Postby Daktoria » Thu Dec 15, 16:01 2011

lillerina wrote:To elaborate on monk's naked thing: a person could fall into someone's lap, blind drunk and wearing nothing but a necklace and a sloppy grin, and the person into whose lap they fell will not rape them unless that person is a rapist. It's rape culture that says that the victim's actions dictate whether they are raped or not. It's not the victim's actions that we should be scrutinising, it's the rapists. When I was raped, I was wearing a pair of jeans and a plain teeshirt. Clothing has nothing to do with it.


lillerina, that's excessive. I understand what you're saying, but you need to recognize some boundaries and respect for other people. If you start slobbering, flirting, grinding, and revealing yourself like crazy with someone in a bar or club, you are definitely demonstrating consent. After all, nobody consents to even receive stimulation either. You'd be obligating people to be thickskinned which everyone in society is not. Many men are sensitive, yet you're effectively condemning them to torture in being stimulated, but not being fully interacted with. No man would ever be entitled to peace of mind!

I don't know what happened when you were raped, and I'll agree that what you're wearing doesn't seem provocative. However, it's not your right to passive-aggressively toy with other people's minds and expect the rest of the world to behave like adults while you can behave like a little kid. I don't believe you necessarily did, but the situation you're describing of falling into someone's lap naked and whatnot is definitely toying. Falling into someone's lap like that is relinquishing self-control while expecting someone else to still exert self-control for you.

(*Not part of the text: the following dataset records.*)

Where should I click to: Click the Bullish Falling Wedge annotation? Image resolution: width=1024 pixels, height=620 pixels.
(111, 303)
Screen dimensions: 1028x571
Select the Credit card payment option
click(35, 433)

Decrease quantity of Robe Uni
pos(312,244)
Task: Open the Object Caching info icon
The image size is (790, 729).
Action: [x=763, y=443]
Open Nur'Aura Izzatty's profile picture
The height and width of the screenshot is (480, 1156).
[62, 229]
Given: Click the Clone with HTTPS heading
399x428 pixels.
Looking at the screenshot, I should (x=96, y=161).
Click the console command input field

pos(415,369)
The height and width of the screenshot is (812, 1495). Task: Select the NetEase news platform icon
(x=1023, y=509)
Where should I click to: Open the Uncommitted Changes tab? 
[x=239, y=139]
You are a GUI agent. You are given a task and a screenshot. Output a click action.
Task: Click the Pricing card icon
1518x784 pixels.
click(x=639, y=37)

That's no different from expecting to be treated with the maturity of a 5 year old who constantly has her finger in the face of her brother in the back seat of a car while saying, "I'm not touching you," yet there's a reason we say people can be underage.

____________________

Monk wrote:While social values are important it's societal rules which determine behavior. The difference being that while a value is an internal belief that guides choices and behaviors, a societal rule is a specific prohibition on certain actions.


Honestly, this doesn't make sense. How can you understand rules without values? This is especially important when engaging legal concepts such as "duress", "intimidation", and "meetings of the mind". Many rules have subjective benchmarks, so to make sure people don't get caught in the gray zone, clarifications have to be made.

People are expected to behave because while society is built around collected values, most of those values don't conflict on another persons liberty and autonomy. It's those specific actions that do conflict with autonomy and freedom (a very short list) that need to be taught simply and specifically to everyone along with what the consequences are for violation of those societal rules.


Before I explain why I disagree with this, let me say three things:

One, I'm not trying to scare you.

Two, the police is not your private security agency.

Three, public schools are not your private academies.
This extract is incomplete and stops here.